**Your goal**
For the string "button", state the number of lines in the data that contain it, and nothing else.

**Entries shown**

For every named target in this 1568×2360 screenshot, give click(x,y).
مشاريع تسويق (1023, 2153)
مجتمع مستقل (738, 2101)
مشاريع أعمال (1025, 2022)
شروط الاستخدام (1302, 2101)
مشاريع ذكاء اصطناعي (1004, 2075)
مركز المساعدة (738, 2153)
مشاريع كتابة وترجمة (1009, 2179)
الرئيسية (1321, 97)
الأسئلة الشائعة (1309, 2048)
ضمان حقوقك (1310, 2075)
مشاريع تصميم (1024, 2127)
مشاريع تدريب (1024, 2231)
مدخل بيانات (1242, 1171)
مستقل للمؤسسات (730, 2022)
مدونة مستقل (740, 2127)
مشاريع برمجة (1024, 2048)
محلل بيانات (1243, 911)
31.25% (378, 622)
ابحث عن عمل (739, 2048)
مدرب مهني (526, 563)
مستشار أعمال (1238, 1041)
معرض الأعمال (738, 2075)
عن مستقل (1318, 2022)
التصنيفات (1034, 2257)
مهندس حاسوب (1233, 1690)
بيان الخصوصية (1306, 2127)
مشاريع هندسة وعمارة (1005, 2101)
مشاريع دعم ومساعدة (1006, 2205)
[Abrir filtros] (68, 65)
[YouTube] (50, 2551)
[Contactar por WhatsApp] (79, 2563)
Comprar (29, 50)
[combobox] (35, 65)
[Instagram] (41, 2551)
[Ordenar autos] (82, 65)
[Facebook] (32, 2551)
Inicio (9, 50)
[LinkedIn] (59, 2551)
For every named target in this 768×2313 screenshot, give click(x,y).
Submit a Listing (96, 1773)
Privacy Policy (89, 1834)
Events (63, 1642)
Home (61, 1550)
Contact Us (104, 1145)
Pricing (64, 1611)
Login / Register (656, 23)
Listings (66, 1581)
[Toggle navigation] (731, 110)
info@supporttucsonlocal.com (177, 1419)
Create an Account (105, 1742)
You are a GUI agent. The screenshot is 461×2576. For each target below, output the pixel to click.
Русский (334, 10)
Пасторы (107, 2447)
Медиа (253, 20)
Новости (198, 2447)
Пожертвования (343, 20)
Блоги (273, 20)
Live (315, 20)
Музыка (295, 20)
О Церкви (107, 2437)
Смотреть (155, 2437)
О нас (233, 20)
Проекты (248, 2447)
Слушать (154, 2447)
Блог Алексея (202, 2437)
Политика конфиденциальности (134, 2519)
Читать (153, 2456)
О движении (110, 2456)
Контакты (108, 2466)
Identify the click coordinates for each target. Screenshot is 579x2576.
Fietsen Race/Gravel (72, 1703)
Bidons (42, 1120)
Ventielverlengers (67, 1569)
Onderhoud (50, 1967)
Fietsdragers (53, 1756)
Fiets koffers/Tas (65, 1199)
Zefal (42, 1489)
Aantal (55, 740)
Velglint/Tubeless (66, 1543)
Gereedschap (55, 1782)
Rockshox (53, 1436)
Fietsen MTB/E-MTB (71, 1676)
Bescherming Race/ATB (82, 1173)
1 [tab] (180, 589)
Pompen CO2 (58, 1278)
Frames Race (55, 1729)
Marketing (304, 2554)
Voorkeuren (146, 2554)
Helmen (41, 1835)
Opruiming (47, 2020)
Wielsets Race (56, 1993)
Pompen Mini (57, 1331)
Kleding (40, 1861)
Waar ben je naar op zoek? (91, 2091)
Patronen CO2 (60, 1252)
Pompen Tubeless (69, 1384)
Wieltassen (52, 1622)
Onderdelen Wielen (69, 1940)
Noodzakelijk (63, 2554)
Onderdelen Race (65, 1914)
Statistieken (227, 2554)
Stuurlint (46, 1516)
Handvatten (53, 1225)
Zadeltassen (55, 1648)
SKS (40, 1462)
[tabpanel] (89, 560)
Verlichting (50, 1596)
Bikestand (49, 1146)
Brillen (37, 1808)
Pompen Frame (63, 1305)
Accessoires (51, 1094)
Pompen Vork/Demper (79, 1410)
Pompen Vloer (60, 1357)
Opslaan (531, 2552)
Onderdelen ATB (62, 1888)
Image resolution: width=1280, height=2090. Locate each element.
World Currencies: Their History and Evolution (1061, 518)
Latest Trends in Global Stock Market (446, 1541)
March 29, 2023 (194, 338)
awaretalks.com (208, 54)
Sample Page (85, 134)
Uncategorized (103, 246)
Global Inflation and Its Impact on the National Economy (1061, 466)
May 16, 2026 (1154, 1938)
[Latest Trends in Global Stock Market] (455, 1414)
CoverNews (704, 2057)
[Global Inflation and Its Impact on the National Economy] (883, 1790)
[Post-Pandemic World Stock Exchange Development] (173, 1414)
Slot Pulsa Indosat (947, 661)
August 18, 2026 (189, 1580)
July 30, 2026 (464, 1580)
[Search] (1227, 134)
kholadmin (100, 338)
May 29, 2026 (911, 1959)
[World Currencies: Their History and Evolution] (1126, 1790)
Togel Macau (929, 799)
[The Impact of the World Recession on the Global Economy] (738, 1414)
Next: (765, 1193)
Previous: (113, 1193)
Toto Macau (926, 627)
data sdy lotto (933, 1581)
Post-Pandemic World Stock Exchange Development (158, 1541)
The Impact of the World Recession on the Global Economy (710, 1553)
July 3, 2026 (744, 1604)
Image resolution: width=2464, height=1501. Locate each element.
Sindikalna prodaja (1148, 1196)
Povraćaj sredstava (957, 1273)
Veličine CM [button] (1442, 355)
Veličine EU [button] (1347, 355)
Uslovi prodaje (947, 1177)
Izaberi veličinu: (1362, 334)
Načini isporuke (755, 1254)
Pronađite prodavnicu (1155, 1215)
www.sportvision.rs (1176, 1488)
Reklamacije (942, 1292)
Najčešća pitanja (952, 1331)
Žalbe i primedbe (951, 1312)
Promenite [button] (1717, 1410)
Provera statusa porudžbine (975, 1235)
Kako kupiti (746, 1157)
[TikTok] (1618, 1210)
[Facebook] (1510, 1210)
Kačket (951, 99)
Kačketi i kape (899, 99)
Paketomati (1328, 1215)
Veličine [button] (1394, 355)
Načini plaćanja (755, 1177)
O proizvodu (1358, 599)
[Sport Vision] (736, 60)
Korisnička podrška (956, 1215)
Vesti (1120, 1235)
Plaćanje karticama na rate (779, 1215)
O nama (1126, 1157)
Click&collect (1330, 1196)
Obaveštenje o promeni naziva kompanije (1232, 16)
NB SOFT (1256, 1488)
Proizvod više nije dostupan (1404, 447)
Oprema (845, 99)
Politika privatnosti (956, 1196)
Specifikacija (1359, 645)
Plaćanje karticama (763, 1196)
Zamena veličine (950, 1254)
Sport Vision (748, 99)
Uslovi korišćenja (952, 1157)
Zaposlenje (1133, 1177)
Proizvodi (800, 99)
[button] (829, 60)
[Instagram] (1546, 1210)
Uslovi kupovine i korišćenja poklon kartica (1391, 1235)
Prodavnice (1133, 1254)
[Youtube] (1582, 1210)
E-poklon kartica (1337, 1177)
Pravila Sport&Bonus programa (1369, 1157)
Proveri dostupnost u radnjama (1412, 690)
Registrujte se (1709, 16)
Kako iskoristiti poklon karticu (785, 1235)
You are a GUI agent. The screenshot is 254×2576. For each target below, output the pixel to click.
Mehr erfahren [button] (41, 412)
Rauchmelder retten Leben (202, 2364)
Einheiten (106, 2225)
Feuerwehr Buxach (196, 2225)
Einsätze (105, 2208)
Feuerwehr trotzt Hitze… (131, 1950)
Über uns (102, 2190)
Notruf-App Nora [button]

**Reply to the exercise**
7